Since Jenner’s breakthrough, advances in vaccine technology in the last century have circumvented many major public health concerns. Indeed, smallpox infection has been completely eradicated worldwide. In the United States, vaccinations have significantly reduced the incidence of nine once-common diseases including those like measles, mumps and rubella -- for every hundred cases there used to be, now there is only one. Public health experts, including those at the World Health Organization, estimate that vaccinations prevent nearly 6 million deaths globally each year.
While current vaccine strategies have taken us a long way, there are still several hurdles to overcome. Some infections, like influenza or Ebola, cross species into humans and mutate rapidly. These fast, tricky infections have proven difficult, cumbersome, or costly for which to develop vaccine strategies. Novel methods are needed to build vaccines against these kinds of hard-to-fight infections and help patients in time.
The newest vaccine strategy to combat tough diseases takes a novel approach to vaccine design. Instead of delivering antigen building blocks, these new vaccines deliver the instructions, or genetic blueprints, for producing pathogenic antigens. What seems like such a simple change -- swapping a whole 3D-antigen for just the instructions to build one -- could be a game-changer in our battle against life-threatening infectious diseases. (In fact, this strategy is already being employed in the search for a vaccine to combat the current Zika virus epidemic.)
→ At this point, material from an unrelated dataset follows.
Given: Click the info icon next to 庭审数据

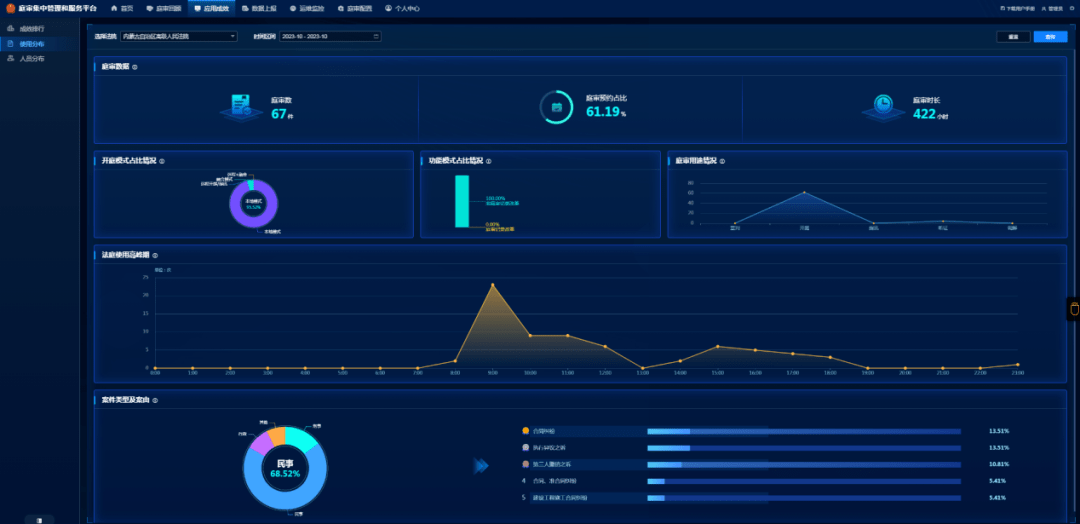Looking at the screenshot, I should point(135,67).
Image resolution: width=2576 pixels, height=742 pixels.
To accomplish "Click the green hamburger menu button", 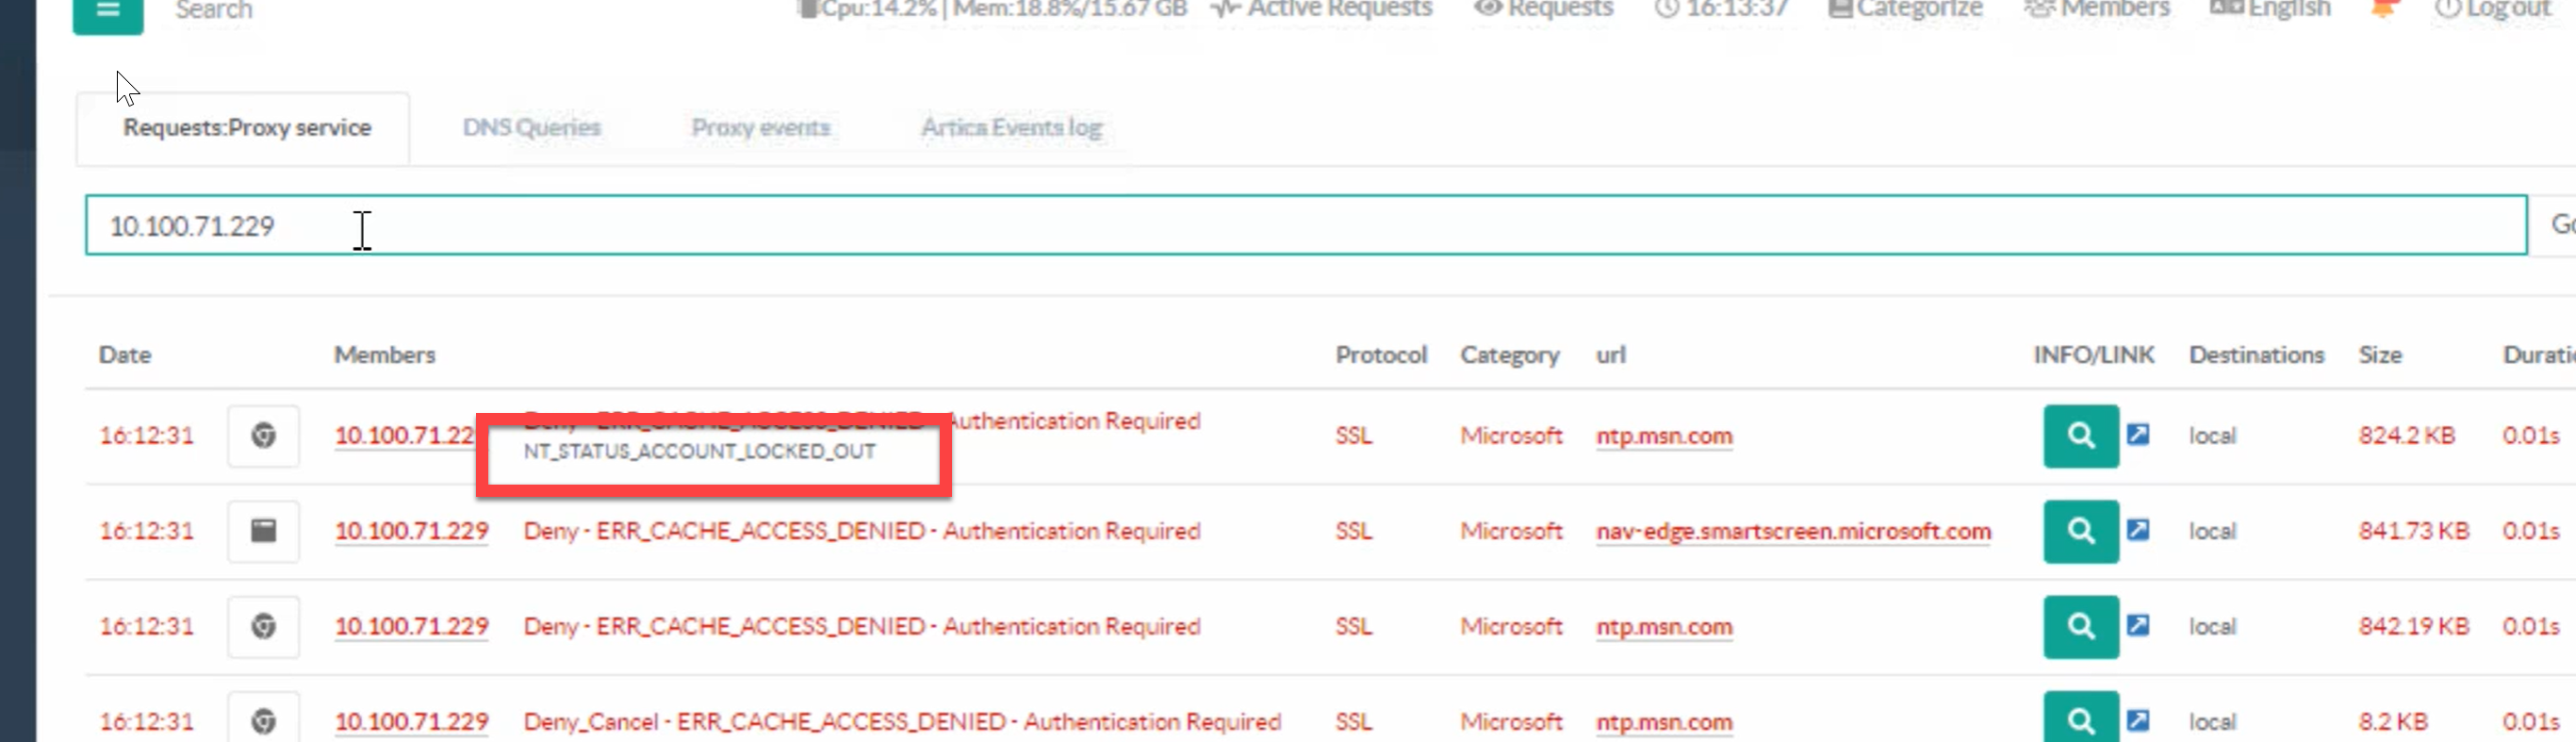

Previously, traditional vaccines delivered a fixed amount of antigen to show the immune system, and these antigen signals were relatively transient. Now, the blueprint vaccine is more stable and sticks around in the cell, generating lots of antigen over a longer period of time. Scientists are also developing blueprint vaccines which can be triggered later with an oral pill. These ‘tunable’ vaccines re-initiate antigen production in waves, which has the potential to create a strong immune response over time and may eliminate the need for booster shots.
Blueprint vaccines also promise other practical benefits. Synthesizing physical antigens in the lab is difficult, costly and time-consuming – sometimes it takes months or years to develop a vaccine. Blueprint vaccines, however, can be ready in less than a week. Plus, recent studies illustrate that multiple blueprints for several pathogens can be packaged into a single shot, which could reduce the number of vaccines we’d need to give going forward. This could impact the number of times parents have to take their children for immunizations, and would also make it easier to distribute shots for vaccine-preventable infections in remote locations around the world.
Altogether, blueprint vaccines are a milestone technology in the fight against infectious diseases: they provide long-term immune cues, can be customized to block multiple pathogens at once, and can be produced quickly. The lower costs associated with developing and disseminating effective blueprint vaccines will be especially important for resource-poor regions of the world. While research is still ongoing to fully develop the potential here, we can expect this new class of vaccines to make a powerful impact in the fight against serious infectious diseases.